Brizard vows to make all students safe
By: Meghan Backus
Updated: February 7, 2008
Superintendent Jean-Claude Brizard wants to make every school in the
“Safety is not a sentry’s job, it's everybody's job,” he said. “It's not a principal’s job, it's a teacher's job."
Brizard says it takes an entire community to ensure each and every student feels safe at school, so starting in early March, a team of sentry and police officers, community members and teachers will go into city schools and conduct a safety audit.
“What that audit looks at is everything from teaching and learning and what happens in the classroom to what happens in the bathroom to graffiti on the walls to the number of suspensions, to the entry procedures, to the exit procedures.”
Last year, Roberto Clemente School Number 8 was the only upstate elementary school to be put on the state's persistently dangerous schools list.
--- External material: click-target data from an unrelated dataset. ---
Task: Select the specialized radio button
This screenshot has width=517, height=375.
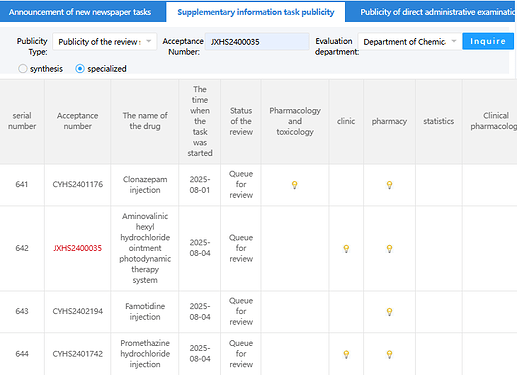Action: point(80,69)
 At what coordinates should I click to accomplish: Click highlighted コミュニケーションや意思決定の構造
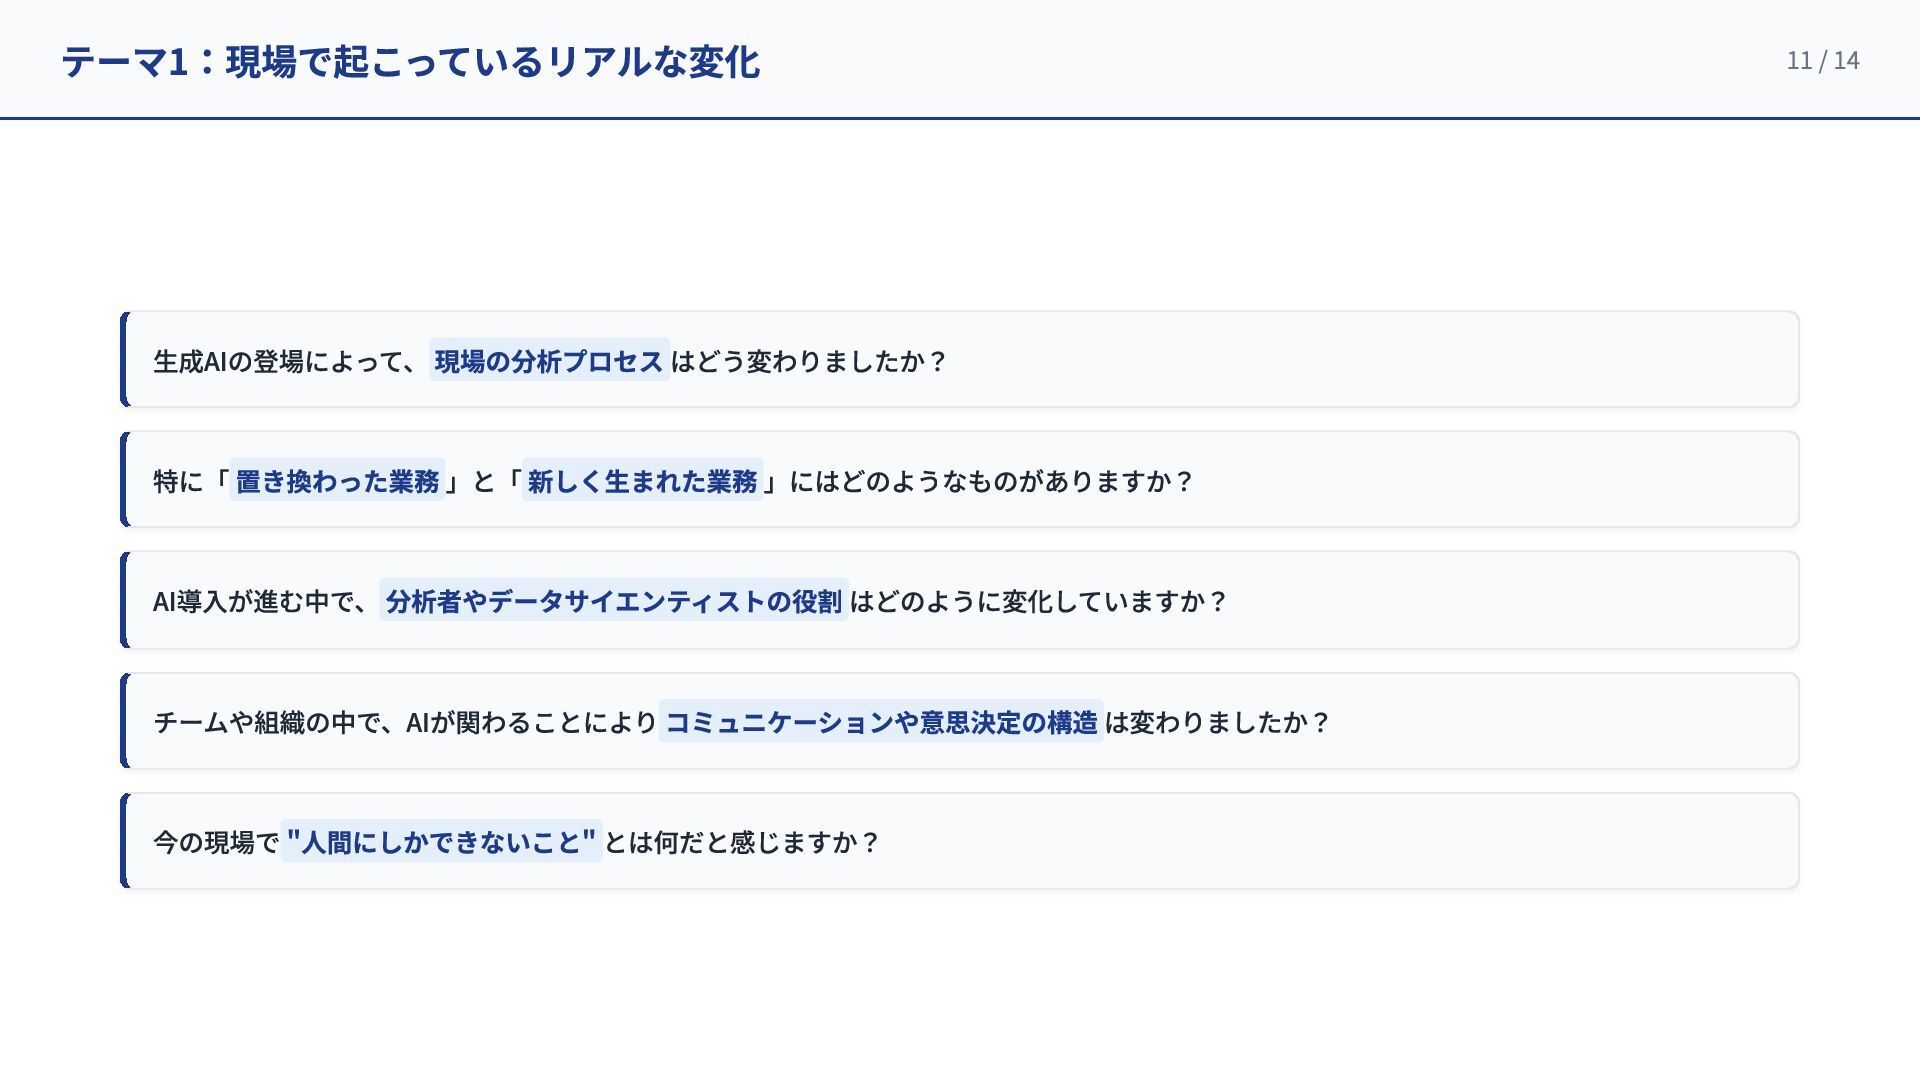pos(880,722)
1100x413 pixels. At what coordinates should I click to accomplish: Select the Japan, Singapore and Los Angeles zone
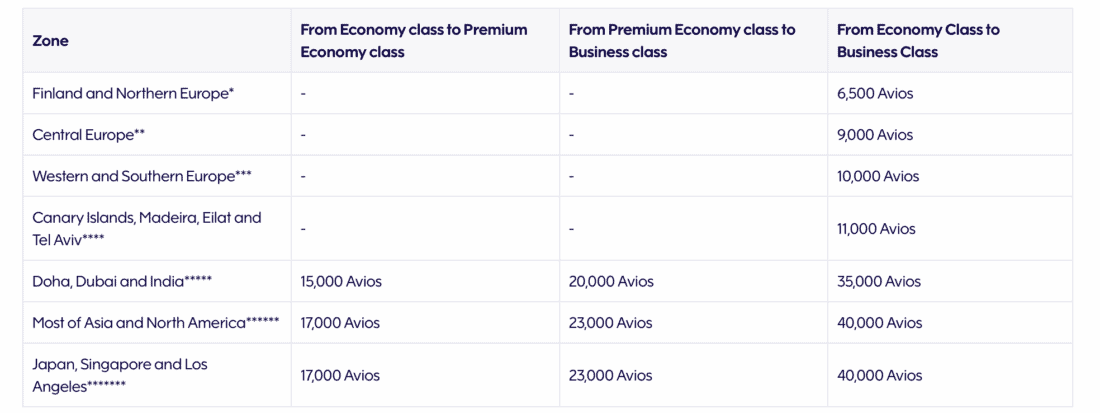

During the previous two academic years, the school reported 317 incidents of violence.
Brizard says his first plan of action is to find out where those incidents are taking place.
"For example, if you're pulling data from one particular school, you see the majority of fights are in the cafeteria, you begin to find out why,” he said.
And when he finds out why, he vows to make changes to keep students from getting into trouble.
“We can bring in games like checkers or television, cable television,” Brizard said. “You make that time much more productive in other words."
Brizard will have some help from the newly appointed director of security. He says James Sheppard, a Rochester Police Department veteran, will help to train and professionalize sentries and weed out the officers who aren't doing the job well.
Brizard also plans to work with captains of the police department and community leaders in ensuring kids are safe before they even get to school.
“(It’s about) making sure our kids our safe from the moment they walk out the door into our school door."